Months ago now, this Court recognized that Deputy Attorney General Todd Blanche’s “remarkable” admission that this case was brought because “a judge in Maryland…questioned” the government’s decision to deport Mr. Abrego and “accus[ed] us of doing something wrong”1 may “come close to establishing actual vindictiveness.” (Dkt. 138 at 7-8). The only thing the Court found missing from the record was evidence “tying [Mr. Blanche’s statements] to actual decisionmakers.” (Id. at 8). Not anymore. Previously, the Court rightly wondered who placed this case on Mr. McGuire’s desk and what their motivations were. (Dkt. 185 at 2). We now know: it was Mr. Blanche and his office, the Office of the Deputy Attorney General, or “ODAG.” On April 30, 2025, just three days after Mr. McGuire personally took on this case, one of Mr. Blanche’s chief aides, Associate Deputy Attorney General Aakash Singh, told Mr. McGuire that this case was a [redacted]2 (Abrego-Garcia000007). That same day, Mr. Singh asked Mr. McGuire: [redacted] (Abrego-Garcia000008). Mr. McGuire responded with a timing update, saying he wanted to about a strategic question, and assuring Mr. Singh [redacted] and [redacted] (Abrego-Garcia000008). These communications and others show, as the Court put it, that [redacted] and [redacted] (Dkt. 241 at 5, 7). The “remarkable” statements “com[ing] close” to establishing vindictiveness (Dkt. 138 at 7-8) came from the same place— ODAG—as the instructions to Mr. McGuire to charge this case. The only “independent” decision (Dkt. 199 at 1) Mr. McGuire made was whether to acquiesce in ODAG’s directive to charge this case, or risk forfeiting his job as Acting U.S. Attorney—and perhaps his employment with the Department of Justice—for refusing to do the political bidding of an Executive Branch that is avowedly using prosecutorial power for “score settling.”3
2 The Court’s December 3 opinion (Dkt. 241) remains sealed, and the discovery produced to the defense in connection with Mr. Abrego’s motion to dismiss for vindictive and selective prosecution was provided pursuant to a protective order requiring that “[a]ny filing of discovery materials must be done under seal pending further orders of this Court” (Dkt. 77 at 2). Although the defense does not believe that any of these materials should be sealed for the reasons stated in Mr. Abrego’s memorandum of law regarding sealing (Dkt. 264), the defense is publicly filing a redacted version of this brief out of an abundance of caution pending further orders of the Court.

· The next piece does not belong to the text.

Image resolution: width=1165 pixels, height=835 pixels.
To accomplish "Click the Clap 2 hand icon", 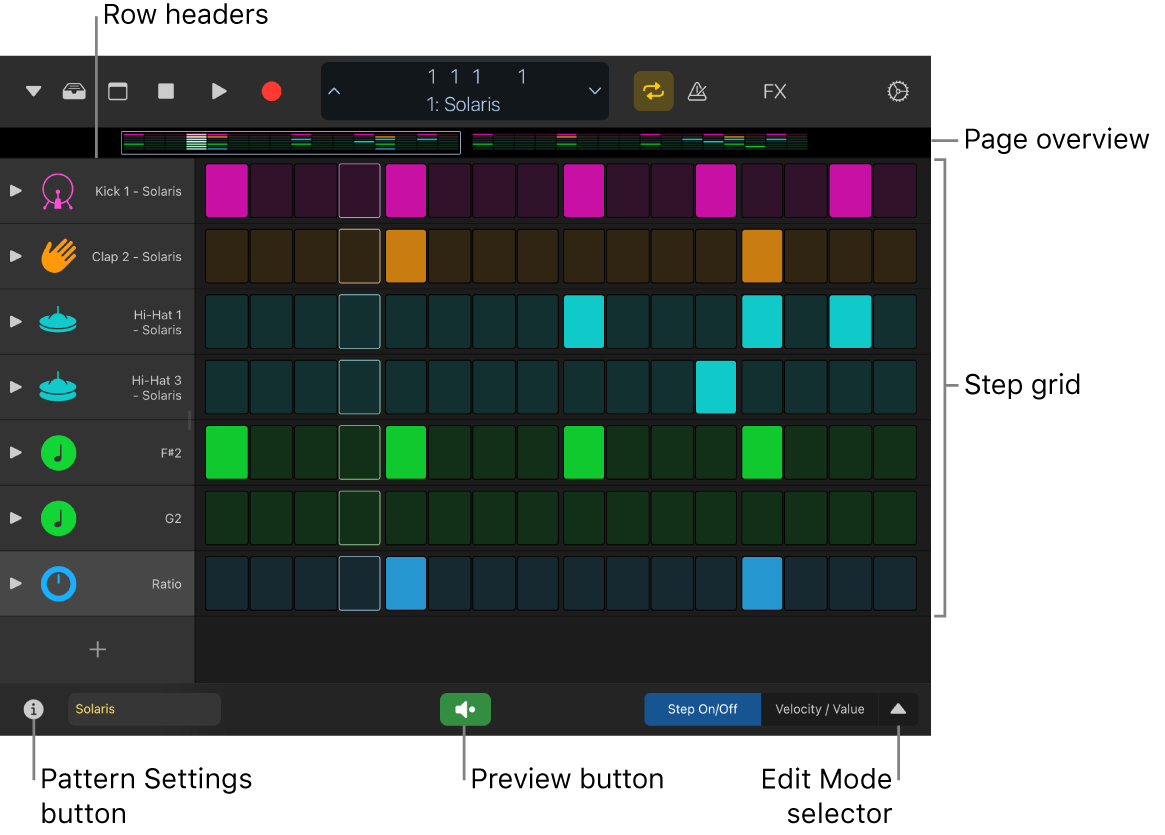I will pos(58,256).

3 See Chris Whipple, Susie Wiles Talks Epstein Files, Pete Hegseth’s War Tactics, Retribution, and More (Part 2 of 2), Vanity Fair (Dec. 16, 2025), https://www.vanityfair.com/news/story/trump-susie-wiles-interview-exclusive-part-2.
While the specific content of this discovery remains redacted, the gist of it is clear: Blanche’s office ordered Tennessee prosecutors to file charges against Abrego in retaliation for his assertion of his due process rights.
We know similar documents exist in other cases — most notably, that of LaMonica McIver, Jim Comey, and Letitia James — but no one else has succeeded in getting their hands on the proof.
The Jim Comey stall
Speaking of which, the news you heard about yesterday is that DOJ filed its notice of appeal in both the Jim Comey and Letitia James’ dismissals.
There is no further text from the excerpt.